Texte fourni
Une tentative d’évoquer le geste guitaristique de Frank Darcel…

Frank Darcel sur scène au Liberté de Rennes / photo : Karine Baudot
Frank Darcel sur scène au Liberté de Rennes (détail) / photo : Karine Baudot

J’avais 12 ans lorsque Marquis de Sade a fait irruption dans ma vie par la radio, dont le merveilleux berceau sonore en grandes ondes épanouissait ce Conrad Veidt dans un magnifique ample-rêche électrisant qui fracassait le hit parade dans lequel il s’était immiscé par miracle et circonstances.
Le poésie des grandes ondes, c’est qu’elles admettaient la distance dans la transmission : tout cela venait de loin. Conrad Veidt m’a donc happé dans ma chambre encore pleine de jouets, en étirant mes imaginaires vers le Grand Ouest battu par les vents et un Très Grand Est qui résonnait ainsi de sa propre histoire, offrant un écho subversif et magnétique à celle que j’apprenais au collège. Au cœur du début de ma pré-adolescence, cette chanson ouvrait une porte sur un monde d’adultes qui se révélait excitant et donnait envie d’en explorer tant la modernité que les héritages. A l’époque, je n’avais pas les moyens d’investir dans un 33 tours et Dantzig Twist n’est arrivé jusqu’à mon électrophone que quelques mois après la séparation du groupe.

Mais, entre-temps, deux ans à peine ce premier choc, j’avais rencontré Frank Darcel en descendant pour la première fois Rue de Siam, acheté, lui, à sa parution : cette rencontre s’est jouée dès que le craquement inaugural du diamant sur le vinyle a laissé la place à Back To Cruelty.

Je me souviendrai toujours comment j’ai alors été aspiré à l’intérieur du morceau puis du disque, me trouvant à déambuler dans l’architecture harmonique que le groupe avait érigé avec autant de rigueur et d’exigence que de passion et d’ambition. Indubitablement je n’avais pas tous les points de repère et, dans cette expérience grisante, la guitare de Frank me guidait. Je suivais ses boucles d’arpèges aux allures de mains courantes, je m’adossais à ses accords ouverts pour m’offrir d’autres perspectives sur la musique et je laissais résonner en moi ce son pictural jouant à la fois de la couleur et de la matière.

A partir de là, je n’ai jamais cesser d’écouter Marquis de Sade, à toutes les étapes de ma vie et de ma trajectoire amoureuse dans la musique. Sans doute, cela a beaucoup à voir avec la singularité absolue de la matière sonore que ce groupe avait créée et gravée sur ces sillons noirs ; une matière sonore organique et aux multiples aspérités, racée et souple, élégamment aigüe, architecturée avec une musicalité minutieuse qui donne de la profondeur à la passion.

Lignes fournies
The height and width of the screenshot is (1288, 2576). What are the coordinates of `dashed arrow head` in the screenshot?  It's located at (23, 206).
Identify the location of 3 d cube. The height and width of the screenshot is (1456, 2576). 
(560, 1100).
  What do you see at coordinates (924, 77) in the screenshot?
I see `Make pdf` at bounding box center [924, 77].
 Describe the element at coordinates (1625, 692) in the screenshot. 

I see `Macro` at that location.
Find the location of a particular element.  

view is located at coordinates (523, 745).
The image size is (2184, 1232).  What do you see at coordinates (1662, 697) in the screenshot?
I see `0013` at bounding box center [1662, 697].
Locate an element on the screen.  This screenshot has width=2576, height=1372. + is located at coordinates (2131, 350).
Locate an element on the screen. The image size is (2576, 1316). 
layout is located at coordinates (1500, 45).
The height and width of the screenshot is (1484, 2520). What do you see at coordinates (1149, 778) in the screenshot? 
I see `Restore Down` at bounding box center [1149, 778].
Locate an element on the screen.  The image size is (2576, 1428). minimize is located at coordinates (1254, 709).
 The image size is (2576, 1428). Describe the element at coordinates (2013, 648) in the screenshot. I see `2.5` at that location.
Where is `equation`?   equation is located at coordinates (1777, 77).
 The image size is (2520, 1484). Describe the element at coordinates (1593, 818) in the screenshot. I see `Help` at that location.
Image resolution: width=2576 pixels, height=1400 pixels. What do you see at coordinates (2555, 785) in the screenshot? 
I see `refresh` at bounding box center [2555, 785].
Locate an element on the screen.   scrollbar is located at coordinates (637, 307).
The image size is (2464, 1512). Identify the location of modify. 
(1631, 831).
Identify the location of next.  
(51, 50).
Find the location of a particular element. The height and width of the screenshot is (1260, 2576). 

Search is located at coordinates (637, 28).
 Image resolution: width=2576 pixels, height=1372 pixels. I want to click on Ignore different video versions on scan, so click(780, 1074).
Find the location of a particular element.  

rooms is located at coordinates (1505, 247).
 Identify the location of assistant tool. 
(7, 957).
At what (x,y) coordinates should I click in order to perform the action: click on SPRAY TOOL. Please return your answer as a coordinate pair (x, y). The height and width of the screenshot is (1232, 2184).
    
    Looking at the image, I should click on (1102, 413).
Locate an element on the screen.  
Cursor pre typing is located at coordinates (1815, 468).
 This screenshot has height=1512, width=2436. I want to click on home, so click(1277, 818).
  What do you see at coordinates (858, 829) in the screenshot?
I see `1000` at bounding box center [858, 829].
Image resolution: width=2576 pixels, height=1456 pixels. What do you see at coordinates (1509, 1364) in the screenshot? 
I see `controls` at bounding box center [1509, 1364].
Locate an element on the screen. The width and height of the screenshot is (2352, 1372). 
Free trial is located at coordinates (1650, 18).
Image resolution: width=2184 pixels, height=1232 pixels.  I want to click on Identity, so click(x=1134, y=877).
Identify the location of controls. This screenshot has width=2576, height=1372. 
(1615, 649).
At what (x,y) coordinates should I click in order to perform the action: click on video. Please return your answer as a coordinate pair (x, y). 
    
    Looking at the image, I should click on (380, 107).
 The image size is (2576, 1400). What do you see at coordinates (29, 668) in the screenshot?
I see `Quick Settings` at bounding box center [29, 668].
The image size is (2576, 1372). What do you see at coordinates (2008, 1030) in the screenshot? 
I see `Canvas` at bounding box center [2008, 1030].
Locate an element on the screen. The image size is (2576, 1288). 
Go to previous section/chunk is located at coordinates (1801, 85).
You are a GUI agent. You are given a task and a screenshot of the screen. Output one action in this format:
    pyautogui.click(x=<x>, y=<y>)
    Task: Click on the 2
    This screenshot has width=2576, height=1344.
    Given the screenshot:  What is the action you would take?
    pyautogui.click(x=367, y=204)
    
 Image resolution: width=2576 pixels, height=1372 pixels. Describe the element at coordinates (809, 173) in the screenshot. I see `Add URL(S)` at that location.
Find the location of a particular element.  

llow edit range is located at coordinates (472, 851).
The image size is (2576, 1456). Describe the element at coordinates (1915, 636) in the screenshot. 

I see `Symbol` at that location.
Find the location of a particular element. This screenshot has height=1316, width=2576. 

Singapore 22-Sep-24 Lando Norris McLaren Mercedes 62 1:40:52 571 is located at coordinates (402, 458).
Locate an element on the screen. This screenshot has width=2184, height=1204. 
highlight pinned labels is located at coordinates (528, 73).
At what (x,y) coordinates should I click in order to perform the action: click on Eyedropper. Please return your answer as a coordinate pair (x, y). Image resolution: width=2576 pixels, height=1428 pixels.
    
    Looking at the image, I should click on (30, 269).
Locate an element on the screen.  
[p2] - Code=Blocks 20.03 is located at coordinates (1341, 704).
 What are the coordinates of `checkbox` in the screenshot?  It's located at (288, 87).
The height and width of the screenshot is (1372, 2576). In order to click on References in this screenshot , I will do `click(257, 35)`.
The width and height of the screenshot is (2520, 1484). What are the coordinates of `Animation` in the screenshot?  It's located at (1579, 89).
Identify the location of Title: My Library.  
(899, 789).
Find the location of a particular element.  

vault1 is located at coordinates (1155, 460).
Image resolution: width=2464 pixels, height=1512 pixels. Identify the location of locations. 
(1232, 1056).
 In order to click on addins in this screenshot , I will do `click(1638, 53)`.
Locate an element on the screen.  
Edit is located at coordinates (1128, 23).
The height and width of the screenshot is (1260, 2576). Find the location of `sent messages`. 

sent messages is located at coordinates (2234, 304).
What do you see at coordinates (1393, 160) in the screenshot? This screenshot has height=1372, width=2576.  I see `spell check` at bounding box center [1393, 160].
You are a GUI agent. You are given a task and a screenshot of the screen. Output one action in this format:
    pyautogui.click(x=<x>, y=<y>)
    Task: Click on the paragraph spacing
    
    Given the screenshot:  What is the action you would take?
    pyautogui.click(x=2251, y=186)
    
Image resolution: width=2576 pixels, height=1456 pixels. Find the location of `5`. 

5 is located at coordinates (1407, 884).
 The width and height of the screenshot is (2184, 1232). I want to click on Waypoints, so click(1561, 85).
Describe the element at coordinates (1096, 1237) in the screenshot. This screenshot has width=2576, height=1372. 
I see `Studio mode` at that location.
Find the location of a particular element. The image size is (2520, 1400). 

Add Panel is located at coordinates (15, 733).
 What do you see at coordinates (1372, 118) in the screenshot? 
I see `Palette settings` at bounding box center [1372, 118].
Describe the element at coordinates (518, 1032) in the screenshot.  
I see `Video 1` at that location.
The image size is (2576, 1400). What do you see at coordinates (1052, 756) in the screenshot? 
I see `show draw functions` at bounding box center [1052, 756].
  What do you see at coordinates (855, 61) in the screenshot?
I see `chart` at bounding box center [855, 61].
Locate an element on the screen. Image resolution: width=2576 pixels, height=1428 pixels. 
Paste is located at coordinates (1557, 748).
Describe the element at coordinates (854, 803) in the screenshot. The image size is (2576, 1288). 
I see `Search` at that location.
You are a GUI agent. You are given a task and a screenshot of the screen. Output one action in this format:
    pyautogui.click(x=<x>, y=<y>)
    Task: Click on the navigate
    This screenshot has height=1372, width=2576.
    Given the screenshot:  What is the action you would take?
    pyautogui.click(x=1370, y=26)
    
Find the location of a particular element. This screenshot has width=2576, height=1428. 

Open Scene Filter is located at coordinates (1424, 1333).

Consignes
1 – D'après le texte fourni, quel morceau succède au craquement inaugural du diamant sur le vinyle de Rue de Siam ?
2 – Convertissez en liste numérotée les lignes fournies, de la ligne contenant "What do you see at coordinates (1372, 118)" jusqu'à la ligne contenant "center [855, 61].", sans reprendre les lignes vides.
Le texte fourni et les lignes proviennent de sources distinctes.

Réponses attendues
1 – Back To Cruelty.

2 –
1.  What do you see at coordinates (1372, 118) in the screenshot? 
2. I see `Palette settings` at bounding box center [1372, 118].
3. Describe the element at coordinates (518, 1032) in the screenshot.  
4. I see `Video 1` at that location.
5. The image size is (2576, 1400). What do you see at coordinates (1052, 756) in the screenshot? 
6. I see `show draw functions` at bounding box center [1052, 756].
7.   What do you see at coordinates (855, 61) in the screenshot?
8. I see `chart` at bounding box center [855, 61].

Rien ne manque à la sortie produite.